Cabrera shrugged without a reply.

“Thanks for doing me the favor, Denny. I appreciate the effort.”

“The way you say it, doesn’t sound like you mean it, Jones.”

Matt didn’t reply. Fearing that he might strike the man, that he might hurt him, he took a deep breath and walked out of the room. Their partnership still had some kinks to it. The dynamic duo still had a ways to go . . .

CHAPTER 25

Matt read the sign on the door. It turned out that Dr. George Baylor was a plastic surgeon with an office in a medical building a block away from the Los Angeles County + USC Medical Center and the coroner’s office.

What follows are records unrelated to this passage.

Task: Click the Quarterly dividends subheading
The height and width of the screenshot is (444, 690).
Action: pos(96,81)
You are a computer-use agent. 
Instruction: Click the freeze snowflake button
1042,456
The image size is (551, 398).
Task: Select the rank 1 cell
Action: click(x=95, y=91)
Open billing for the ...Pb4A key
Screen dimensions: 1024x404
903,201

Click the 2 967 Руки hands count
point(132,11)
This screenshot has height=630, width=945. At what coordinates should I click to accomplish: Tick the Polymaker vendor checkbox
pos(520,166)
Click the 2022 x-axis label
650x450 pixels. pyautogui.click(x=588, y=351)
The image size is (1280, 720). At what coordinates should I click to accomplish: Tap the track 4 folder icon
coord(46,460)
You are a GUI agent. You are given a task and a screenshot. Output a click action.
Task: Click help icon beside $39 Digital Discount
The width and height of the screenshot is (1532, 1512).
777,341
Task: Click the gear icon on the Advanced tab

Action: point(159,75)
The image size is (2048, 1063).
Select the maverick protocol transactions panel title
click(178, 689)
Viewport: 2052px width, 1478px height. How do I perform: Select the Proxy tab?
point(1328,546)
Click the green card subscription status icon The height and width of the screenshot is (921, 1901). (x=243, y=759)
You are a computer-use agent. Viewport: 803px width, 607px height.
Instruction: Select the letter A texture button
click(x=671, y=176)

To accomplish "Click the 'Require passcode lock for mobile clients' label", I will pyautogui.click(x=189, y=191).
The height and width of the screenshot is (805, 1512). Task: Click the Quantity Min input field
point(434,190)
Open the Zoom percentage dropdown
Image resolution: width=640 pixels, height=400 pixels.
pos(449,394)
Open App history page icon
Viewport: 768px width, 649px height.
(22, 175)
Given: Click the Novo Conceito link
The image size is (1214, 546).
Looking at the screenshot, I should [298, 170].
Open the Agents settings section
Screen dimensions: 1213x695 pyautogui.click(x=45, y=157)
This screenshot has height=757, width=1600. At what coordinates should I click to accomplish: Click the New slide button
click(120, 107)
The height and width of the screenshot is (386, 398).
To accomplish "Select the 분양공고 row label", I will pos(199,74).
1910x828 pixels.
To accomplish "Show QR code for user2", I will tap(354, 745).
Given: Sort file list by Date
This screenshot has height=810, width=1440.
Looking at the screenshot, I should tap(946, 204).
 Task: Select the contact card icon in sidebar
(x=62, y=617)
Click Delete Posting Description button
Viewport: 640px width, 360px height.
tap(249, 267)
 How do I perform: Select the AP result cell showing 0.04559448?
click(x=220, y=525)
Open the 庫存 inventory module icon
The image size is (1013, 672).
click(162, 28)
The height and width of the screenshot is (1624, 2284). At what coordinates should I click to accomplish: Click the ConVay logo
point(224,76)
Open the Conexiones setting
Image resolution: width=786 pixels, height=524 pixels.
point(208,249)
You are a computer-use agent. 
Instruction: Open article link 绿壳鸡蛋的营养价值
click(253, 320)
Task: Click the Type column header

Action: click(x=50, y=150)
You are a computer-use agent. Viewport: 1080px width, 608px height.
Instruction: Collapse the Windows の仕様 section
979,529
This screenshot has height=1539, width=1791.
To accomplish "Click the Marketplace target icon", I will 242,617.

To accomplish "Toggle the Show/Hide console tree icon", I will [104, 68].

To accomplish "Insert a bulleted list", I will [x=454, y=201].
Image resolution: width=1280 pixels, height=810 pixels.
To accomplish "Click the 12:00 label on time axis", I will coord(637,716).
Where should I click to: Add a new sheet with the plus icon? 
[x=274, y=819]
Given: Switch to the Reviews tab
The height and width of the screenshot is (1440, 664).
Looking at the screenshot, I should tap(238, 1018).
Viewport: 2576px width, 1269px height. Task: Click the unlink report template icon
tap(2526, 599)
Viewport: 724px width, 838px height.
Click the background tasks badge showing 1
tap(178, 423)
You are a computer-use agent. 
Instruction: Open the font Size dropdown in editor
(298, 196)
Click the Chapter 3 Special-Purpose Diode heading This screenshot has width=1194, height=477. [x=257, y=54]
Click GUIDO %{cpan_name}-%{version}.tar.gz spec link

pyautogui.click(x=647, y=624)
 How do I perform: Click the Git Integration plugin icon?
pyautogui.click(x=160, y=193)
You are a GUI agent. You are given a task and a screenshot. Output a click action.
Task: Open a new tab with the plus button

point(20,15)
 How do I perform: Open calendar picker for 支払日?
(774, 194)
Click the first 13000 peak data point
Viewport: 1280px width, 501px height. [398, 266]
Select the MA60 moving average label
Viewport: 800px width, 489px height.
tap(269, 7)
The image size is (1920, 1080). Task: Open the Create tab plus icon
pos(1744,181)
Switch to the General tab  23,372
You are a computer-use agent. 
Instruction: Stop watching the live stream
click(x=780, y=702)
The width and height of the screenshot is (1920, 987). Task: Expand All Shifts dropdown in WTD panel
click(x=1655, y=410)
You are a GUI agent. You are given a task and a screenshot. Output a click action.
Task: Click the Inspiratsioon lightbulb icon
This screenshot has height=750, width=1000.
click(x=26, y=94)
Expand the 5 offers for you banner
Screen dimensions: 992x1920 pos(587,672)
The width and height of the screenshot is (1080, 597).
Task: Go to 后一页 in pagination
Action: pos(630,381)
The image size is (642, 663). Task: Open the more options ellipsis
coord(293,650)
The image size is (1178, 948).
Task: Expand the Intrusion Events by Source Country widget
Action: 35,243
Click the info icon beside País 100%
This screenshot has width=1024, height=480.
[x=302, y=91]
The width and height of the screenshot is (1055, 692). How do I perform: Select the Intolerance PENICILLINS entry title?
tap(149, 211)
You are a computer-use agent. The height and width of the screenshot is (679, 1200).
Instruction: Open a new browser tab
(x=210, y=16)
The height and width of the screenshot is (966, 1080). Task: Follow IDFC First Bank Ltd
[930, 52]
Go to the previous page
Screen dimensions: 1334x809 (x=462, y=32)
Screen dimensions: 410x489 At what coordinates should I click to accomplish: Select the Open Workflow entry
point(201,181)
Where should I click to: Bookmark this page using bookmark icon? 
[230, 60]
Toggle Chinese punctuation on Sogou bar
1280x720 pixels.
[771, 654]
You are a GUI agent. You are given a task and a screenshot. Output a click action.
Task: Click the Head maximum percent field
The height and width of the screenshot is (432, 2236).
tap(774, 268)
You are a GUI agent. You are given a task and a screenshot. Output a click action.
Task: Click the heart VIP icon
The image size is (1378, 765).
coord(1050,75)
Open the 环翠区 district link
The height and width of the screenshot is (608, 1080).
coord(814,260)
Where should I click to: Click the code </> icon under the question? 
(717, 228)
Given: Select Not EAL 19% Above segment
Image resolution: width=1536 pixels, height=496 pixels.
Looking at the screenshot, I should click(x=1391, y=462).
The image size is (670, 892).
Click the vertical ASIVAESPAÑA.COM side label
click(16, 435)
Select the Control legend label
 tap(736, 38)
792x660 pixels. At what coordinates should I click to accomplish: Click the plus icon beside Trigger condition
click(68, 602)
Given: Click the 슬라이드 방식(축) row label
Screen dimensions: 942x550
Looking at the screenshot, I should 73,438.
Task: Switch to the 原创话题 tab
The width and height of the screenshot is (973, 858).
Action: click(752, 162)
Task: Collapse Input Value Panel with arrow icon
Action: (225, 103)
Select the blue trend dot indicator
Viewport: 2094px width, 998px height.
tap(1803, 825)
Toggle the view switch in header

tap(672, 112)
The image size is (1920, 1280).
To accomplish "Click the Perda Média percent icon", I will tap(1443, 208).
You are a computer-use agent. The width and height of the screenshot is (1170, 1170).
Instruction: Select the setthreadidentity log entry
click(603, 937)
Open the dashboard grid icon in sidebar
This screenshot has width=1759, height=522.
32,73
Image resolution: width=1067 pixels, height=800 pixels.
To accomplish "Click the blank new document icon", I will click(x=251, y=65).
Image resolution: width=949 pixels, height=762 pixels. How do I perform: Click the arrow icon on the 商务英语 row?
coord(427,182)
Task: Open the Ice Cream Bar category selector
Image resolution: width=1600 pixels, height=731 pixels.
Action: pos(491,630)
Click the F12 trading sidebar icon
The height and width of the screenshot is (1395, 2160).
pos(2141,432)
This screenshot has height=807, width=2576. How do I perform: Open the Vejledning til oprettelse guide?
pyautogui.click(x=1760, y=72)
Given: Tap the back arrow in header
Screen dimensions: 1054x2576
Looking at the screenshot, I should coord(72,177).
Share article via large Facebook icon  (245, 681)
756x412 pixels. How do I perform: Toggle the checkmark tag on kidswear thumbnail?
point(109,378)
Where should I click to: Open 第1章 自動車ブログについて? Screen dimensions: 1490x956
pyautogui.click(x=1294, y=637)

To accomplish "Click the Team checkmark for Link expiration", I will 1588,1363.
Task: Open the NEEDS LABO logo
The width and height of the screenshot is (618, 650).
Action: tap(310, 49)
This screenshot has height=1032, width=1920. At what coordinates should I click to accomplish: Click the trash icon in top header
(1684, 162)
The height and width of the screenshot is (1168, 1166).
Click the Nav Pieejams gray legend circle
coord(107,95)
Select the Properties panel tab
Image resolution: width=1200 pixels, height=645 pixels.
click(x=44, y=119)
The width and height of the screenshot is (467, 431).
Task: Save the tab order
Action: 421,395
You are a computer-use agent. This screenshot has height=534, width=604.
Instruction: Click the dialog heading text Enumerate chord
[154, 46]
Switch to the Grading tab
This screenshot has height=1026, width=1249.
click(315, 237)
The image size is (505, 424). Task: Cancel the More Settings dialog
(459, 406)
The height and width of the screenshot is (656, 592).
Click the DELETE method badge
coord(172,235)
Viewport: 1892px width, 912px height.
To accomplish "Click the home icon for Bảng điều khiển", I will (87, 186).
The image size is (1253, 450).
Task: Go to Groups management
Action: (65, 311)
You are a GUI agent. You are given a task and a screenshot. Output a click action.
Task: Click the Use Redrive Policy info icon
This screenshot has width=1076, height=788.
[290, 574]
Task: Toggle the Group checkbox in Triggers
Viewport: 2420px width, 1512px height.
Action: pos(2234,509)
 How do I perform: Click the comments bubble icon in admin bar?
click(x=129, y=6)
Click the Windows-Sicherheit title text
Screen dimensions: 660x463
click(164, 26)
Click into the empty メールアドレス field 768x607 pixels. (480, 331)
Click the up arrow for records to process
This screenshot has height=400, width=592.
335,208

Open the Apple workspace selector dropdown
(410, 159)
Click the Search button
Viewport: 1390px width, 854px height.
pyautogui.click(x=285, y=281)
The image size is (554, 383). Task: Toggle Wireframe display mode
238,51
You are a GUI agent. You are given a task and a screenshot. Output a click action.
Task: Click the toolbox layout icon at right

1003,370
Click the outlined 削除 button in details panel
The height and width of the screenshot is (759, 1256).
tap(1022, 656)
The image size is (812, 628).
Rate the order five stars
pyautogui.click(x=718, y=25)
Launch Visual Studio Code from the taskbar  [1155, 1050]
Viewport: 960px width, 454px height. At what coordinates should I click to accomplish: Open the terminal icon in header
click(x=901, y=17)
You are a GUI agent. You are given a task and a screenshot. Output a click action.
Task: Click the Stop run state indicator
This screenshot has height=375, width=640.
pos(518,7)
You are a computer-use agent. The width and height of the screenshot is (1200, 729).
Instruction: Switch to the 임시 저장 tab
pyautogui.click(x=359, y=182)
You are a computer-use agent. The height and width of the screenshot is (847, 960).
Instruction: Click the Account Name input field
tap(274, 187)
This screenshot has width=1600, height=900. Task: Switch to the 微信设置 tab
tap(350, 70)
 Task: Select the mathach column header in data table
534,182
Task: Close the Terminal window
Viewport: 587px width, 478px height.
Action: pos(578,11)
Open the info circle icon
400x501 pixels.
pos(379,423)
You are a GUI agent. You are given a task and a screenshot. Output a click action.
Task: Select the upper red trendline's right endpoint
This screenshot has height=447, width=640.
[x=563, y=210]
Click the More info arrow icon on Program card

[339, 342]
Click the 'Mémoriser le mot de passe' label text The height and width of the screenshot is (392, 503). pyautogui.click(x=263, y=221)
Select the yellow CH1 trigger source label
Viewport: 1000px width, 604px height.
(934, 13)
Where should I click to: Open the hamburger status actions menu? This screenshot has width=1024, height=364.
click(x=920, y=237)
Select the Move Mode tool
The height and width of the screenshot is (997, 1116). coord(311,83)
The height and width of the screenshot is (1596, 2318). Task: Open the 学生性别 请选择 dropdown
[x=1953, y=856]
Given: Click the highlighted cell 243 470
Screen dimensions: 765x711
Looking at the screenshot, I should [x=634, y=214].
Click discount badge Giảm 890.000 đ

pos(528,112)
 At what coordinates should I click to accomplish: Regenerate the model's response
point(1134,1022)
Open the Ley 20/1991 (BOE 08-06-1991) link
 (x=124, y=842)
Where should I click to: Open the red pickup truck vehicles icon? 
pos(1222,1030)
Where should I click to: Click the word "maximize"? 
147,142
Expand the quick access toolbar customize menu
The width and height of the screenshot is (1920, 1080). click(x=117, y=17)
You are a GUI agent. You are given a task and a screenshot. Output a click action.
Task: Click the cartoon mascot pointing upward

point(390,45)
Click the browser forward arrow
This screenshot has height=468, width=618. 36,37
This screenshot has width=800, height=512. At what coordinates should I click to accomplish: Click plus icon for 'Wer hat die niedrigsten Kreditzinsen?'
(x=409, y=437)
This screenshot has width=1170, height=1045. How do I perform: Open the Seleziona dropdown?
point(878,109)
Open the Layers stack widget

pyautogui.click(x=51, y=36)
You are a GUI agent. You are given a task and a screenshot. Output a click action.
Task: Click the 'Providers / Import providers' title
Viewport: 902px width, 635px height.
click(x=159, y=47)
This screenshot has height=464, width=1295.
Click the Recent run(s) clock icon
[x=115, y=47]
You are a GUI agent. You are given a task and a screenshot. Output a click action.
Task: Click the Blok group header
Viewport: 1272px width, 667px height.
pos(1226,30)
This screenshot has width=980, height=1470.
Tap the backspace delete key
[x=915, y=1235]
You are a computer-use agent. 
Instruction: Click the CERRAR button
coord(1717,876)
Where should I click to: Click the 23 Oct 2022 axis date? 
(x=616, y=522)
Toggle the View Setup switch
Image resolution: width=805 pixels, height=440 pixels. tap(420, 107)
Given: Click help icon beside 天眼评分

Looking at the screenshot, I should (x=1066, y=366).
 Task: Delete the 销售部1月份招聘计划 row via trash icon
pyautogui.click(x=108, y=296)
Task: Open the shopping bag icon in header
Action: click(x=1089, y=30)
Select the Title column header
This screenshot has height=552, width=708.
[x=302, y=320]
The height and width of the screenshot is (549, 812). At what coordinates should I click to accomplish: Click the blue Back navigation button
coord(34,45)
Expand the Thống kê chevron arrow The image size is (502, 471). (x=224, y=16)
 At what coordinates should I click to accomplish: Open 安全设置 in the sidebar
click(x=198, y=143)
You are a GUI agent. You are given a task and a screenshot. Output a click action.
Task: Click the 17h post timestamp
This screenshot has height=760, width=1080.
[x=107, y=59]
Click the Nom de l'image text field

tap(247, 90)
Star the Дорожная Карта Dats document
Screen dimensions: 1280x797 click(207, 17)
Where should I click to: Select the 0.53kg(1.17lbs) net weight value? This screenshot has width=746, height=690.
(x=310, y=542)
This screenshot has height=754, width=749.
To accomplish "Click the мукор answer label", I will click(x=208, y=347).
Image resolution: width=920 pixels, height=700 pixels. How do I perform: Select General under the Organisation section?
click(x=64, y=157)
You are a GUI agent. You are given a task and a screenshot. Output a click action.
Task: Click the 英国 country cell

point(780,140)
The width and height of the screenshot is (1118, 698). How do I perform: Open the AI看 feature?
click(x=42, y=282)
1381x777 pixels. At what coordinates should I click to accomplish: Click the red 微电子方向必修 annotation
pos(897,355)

He wasn’t sure why Baylor being a plastic surgeon surprised him, but it did.

He tried to open the door but found it locked. When he noticed the buzzer, he pressed the button and reached for his ID. He guessed that the office was closed for lunch and just hoped that Baylor ate in.

After two or three minutes, the door popped open and a middle-aged woman with a young face and gray hair peeked out. Matt raised his ID and held it against his chest.

“I’m trying to reach Dr. Baylor,” he said. “It’s important.”

“Would he know what it’s about?”

“Yes.”

Her eyes went to his name on the ID, then flicked up to his face. “Let me see if he’s in.”

She pulled the door shut and turned the lock. She obviously knew whether Baylor was in or not, but Matt didn’t mind, because she seemed nice. After waiting another few minutes, the door opened to reveal Dr. Baylor himself.

“Come in,” he said with a broad smile. “Please, come in.”

Baylor shook his hand, then led him through the empty lobby and into his office. After offering him a chair, the doctor walked over to his desk and sat down.